Regulatory T cells (T _reg cells) have a pivotal role in the establishment and maintenance of immunological self-tolerance and homeostasis. Transcriptional programming of regulatory mechanisms facilitates the functional activation of T _reg cells in the prevention of diverse types of inflammatory responses. It remains unclear how T _reg cells orchestrate their homeostasis and interplay with environmental signals. Here we show that liver kinase B1 (LKB1) programs the metabolic and functional fitness of T _reg cells in the control of immune tolerance and homeostasis. Mice with a T _reg -specific deletion of LKB1 developed a fatal inflammatory disease characterized by excessive T _H 2-type-dominant responses.

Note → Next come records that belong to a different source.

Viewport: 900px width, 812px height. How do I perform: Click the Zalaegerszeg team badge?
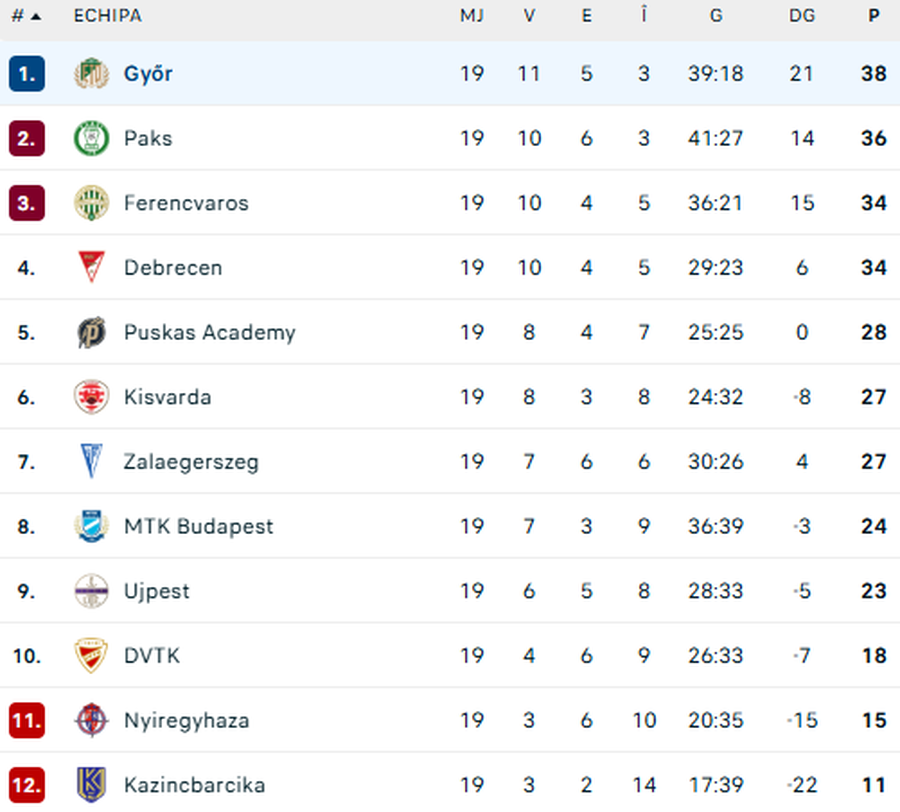92,461
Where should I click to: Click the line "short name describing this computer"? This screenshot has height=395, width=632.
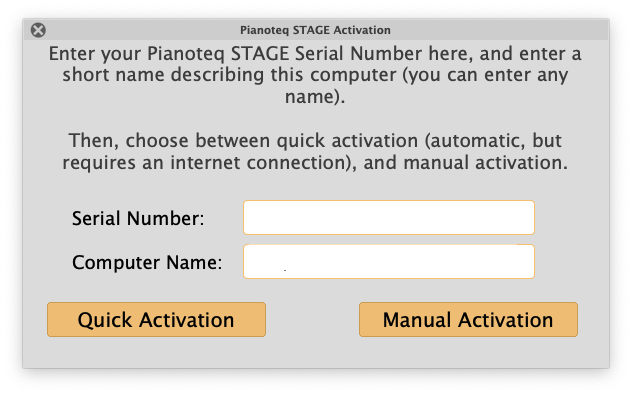tap(315, 75)
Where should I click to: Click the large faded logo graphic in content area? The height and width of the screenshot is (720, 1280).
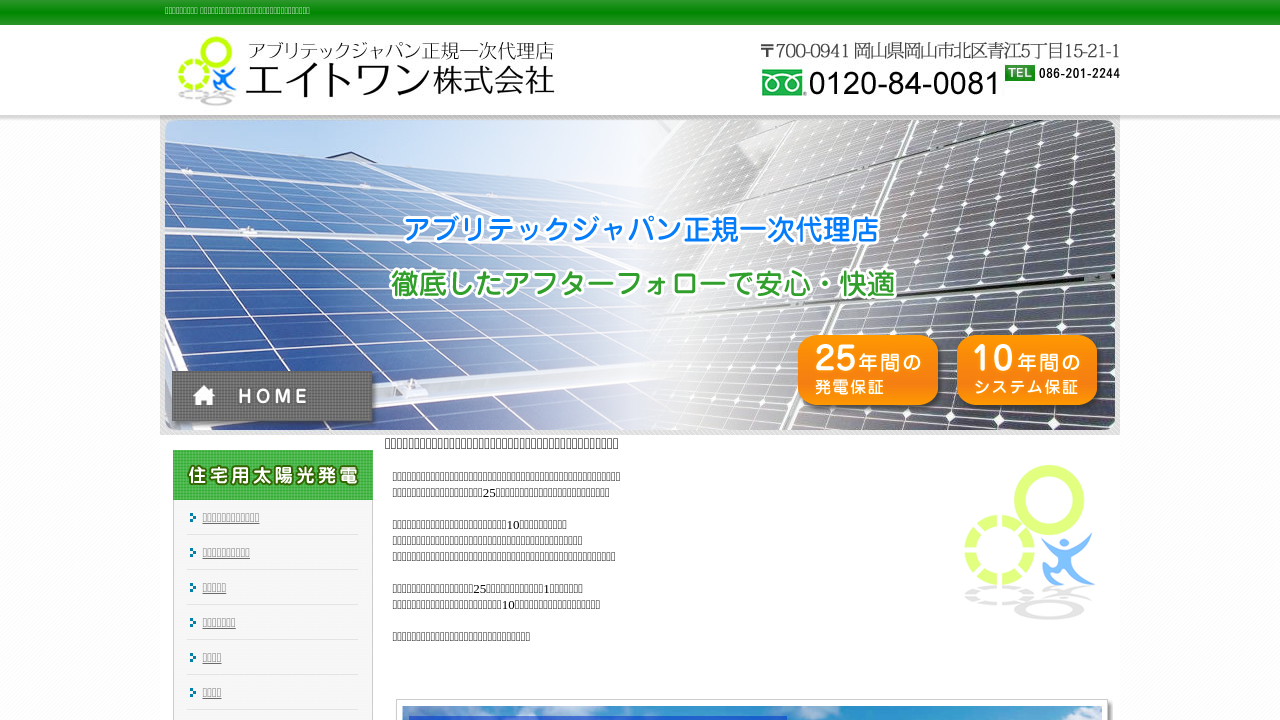point(1029,542)

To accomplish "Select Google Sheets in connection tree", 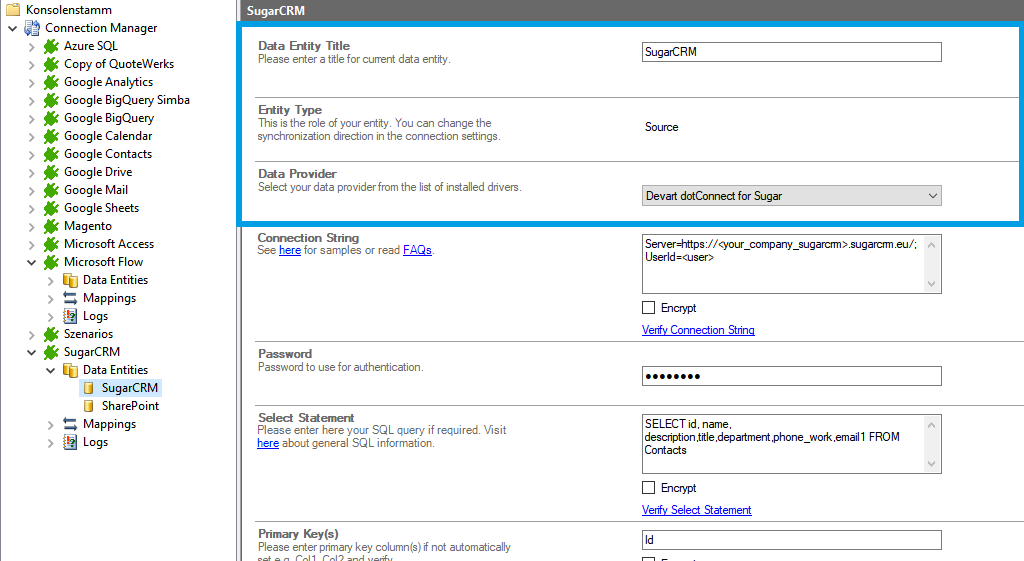I will pos(101,208).
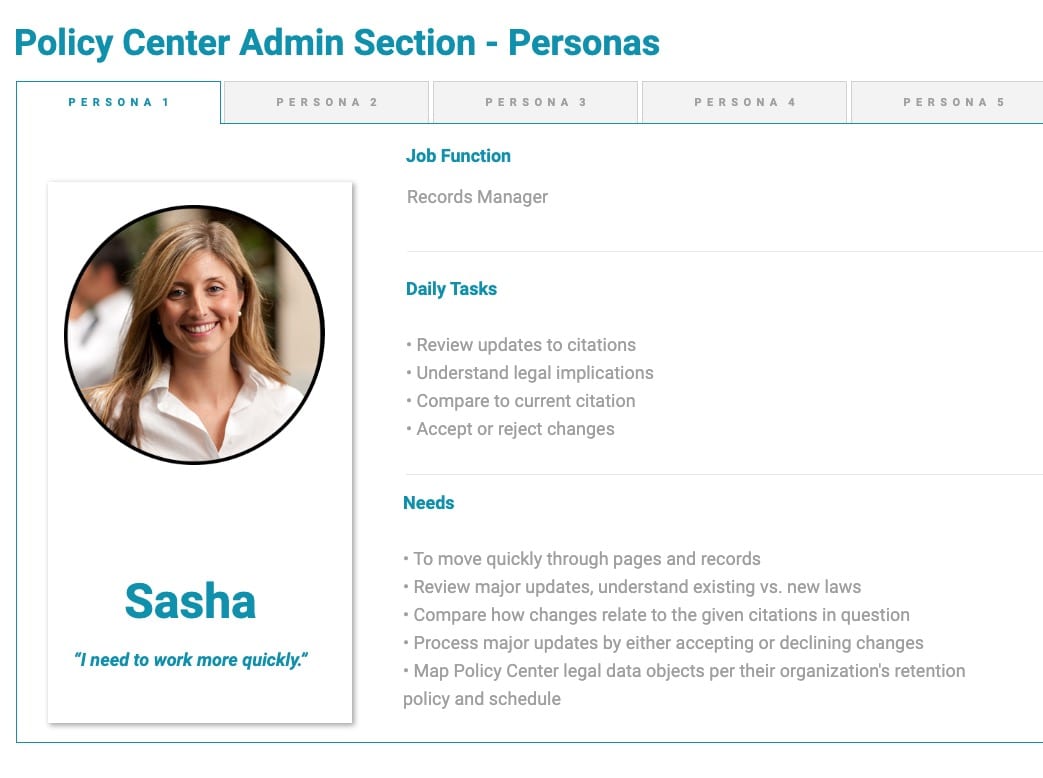Click "To move quickly through pages and records"

581,559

LKB1 deficiency disrupted T _reg cell survival and mitochondrial fitness and metabolism, but also induced aberrant expression of immune regulatory molecules including the negative co-receptor PD-1 and the TNF receptor superfamily proteins GITR and OX40. Unexpectedly, LKB1 function in T _reg cells was independent of conventional AMPK signalling or the mTORC1-HIF-1α axis, but contributed to the activation of β-catenin signalling for the control of PD-1 and TNF receptor proteins. Blockade of PD-1 activity reinvigorated the ability of LKB1-deficient T _reg cells to suppress T _H 2 responses and the interplay with dendritic cells primed by thymic stromal lymphopoietin. Thus, T _reg cells use LKB1 signalling to coordinate their metabolic and immunological homeostasis and to prevent apoptotic and functional exhaustion, thereby orchestrating the balance between immunity and tolerance.